EXERCISE AIM
Retype the listing below word for word, from its first line through the line containing "Describe the element at coordinates (110, 298)", with both of those lines included.

Saved data entries
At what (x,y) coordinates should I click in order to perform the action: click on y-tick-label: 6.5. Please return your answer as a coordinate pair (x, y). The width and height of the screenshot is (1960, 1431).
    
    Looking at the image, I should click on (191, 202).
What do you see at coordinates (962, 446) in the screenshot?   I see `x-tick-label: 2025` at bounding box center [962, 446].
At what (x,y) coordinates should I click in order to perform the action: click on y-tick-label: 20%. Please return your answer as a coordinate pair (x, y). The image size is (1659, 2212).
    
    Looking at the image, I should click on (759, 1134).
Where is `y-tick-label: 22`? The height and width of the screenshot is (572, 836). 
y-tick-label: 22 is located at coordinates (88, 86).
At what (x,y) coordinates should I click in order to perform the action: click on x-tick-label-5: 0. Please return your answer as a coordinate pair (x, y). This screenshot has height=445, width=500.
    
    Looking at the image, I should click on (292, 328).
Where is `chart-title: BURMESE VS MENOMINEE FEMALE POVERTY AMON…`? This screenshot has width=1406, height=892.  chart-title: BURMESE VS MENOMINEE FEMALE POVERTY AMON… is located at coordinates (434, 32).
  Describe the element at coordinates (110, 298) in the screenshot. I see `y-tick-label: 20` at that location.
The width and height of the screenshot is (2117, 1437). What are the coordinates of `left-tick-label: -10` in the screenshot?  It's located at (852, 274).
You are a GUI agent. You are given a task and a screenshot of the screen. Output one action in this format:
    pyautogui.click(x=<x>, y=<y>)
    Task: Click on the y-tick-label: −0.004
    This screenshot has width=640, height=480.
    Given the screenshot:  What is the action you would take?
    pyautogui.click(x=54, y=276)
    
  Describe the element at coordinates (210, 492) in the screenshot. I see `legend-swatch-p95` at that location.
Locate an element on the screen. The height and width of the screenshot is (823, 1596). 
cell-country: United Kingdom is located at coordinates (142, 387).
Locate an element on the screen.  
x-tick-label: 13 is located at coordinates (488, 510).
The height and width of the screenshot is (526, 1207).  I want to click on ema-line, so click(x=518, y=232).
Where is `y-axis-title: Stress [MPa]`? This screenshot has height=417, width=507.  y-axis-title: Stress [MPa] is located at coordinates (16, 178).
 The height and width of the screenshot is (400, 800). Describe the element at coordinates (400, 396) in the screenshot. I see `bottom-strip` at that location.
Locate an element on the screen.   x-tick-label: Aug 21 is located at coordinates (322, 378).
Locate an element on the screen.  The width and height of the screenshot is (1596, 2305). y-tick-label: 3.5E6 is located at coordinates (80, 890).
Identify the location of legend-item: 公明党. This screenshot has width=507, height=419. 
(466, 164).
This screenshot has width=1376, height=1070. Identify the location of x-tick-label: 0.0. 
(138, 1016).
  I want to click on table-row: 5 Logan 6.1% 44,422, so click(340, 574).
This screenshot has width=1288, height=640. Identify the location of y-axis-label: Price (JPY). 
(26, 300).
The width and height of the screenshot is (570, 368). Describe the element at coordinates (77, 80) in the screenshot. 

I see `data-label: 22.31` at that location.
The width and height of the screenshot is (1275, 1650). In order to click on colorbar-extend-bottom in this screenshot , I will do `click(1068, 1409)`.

RESPONSE BELOW
At what (x,y) coordinates should I click in order to perform the action: click on y-tick-label: 6.5. Please return your answer as a coordinate pair (x, y). The width and height of the screenshot is (1960, 1431).
    
    Looking at the image, I should click on (191, 202).
What do you see at coordinates (962, 446) in the screenshot?   I see `x-tick-label: 2025` at bounding box center [962, 446].
At what (x,y) coordinates should I click in order to perform the action: click on y-tick-label: 20%. Please return your answer as a coordinate pair (x, y). The image size is (1659, 2212).
    
    Looking at the image, I should click on (759, 1134).
Where is `y-tick-label: 22`? The height and width of the screenshot is (572, 836). 
y-tick-label: 22 is located at coordinates (88, 86).
At what (x,y) coordinates should I click in order to perform the action: click on x-tick-label-5: 0. Please return your answer as a coordinate pair (x, y). This screenshot has height=445, width=500.
    
    Looking at the image, I should click on (292, 328).
Where is `chart-title: BURMESE VS MENOMINEE FEMALE POVERTY AMON…`? This screenshot has width=1406, height=892.  chart-title: BURMESE VS MENOMINEE FEMALE POVERTY AMON… is located at coordinates (434, 32).
  Describe the element at coordinates (110, 298) in the screenshot. I see `y-tick-label: 20` at that location.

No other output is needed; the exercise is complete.